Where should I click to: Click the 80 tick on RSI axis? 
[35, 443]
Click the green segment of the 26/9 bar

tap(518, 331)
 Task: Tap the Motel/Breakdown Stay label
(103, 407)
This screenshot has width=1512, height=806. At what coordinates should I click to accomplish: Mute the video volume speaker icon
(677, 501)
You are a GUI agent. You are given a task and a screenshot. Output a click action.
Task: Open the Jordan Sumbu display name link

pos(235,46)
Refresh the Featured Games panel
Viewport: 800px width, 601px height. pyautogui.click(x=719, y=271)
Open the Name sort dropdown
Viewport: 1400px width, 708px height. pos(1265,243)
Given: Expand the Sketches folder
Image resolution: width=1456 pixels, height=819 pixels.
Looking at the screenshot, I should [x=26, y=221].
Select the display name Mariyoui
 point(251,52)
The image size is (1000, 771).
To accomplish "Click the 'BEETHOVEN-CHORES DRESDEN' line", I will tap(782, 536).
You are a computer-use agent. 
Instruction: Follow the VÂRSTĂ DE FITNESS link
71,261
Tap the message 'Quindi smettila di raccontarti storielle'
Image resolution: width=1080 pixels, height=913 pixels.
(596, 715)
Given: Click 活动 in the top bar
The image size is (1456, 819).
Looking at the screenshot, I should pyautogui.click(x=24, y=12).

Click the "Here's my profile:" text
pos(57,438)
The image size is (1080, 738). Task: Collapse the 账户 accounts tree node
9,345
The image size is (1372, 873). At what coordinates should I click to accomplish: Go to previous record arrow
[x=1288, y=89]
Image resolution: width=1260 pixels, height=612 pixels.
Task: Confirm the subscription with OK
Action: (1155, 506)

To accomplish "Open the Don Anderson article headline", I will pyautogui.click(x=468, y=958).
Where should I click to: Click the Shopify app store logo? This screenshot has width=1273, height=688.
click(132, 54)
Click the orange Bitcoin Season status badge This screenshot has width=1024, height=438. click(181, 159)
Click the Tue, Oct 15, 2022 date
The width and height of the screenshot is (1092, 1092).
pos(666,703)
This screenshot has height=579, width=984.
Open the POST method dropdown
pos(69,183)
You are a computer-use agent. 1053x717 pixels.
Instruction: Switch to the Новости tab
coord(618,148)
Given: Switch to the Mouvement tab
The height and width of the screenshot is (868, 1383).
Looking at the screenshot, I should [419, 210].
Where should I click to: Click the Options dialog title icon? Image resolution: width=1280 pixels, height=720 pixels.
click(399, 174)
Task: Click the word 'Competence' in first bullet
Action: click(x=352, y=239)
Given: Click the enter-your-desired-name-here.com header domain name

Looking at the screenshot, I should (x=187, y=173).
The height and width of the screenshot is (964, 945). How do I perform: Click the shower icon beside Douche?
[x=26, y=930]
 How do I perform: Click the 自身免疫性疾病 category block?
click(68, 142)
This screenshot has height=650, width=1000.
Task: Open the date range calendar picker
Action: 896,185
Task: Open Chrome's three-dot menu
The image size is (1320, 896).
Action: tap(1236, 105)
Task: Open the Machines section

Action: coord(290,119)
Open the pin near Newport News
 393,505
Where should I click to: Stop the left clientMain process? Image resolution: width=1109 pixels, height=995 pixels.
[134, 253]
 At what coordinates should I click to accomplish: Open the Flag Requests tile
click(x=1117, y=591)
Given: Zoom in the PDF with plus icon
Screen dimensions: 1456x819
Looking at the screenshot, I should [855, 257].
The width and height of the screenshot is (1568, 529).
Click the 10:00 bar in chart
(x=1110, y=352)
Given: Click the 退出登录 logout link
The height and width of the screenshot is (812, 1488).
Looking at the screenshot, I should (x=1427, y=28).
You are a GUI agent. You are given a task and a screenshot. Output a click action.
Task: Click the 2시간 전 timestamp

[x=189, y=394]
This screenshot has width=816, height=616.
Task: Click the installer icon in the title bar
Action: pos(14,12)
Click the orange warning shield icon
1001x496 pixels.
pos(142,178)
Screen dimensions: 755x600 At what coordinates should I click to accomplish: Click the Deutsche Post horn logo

-------

■ Task requirements ■
Retype the lines above, beginning at the line that contains "Where should I click to: Stop" and stopping after the line that contains "click(x=1117, y=591)".

■ Task solution ■
Where should I click to: Stop the left clientMain process? Image resolution: width=1109 pixels, height=995 pixels.
[134, 253]
 At what coordinates should I click to accomplish: Open the Flag Requests tile
click(x=1117, y=591)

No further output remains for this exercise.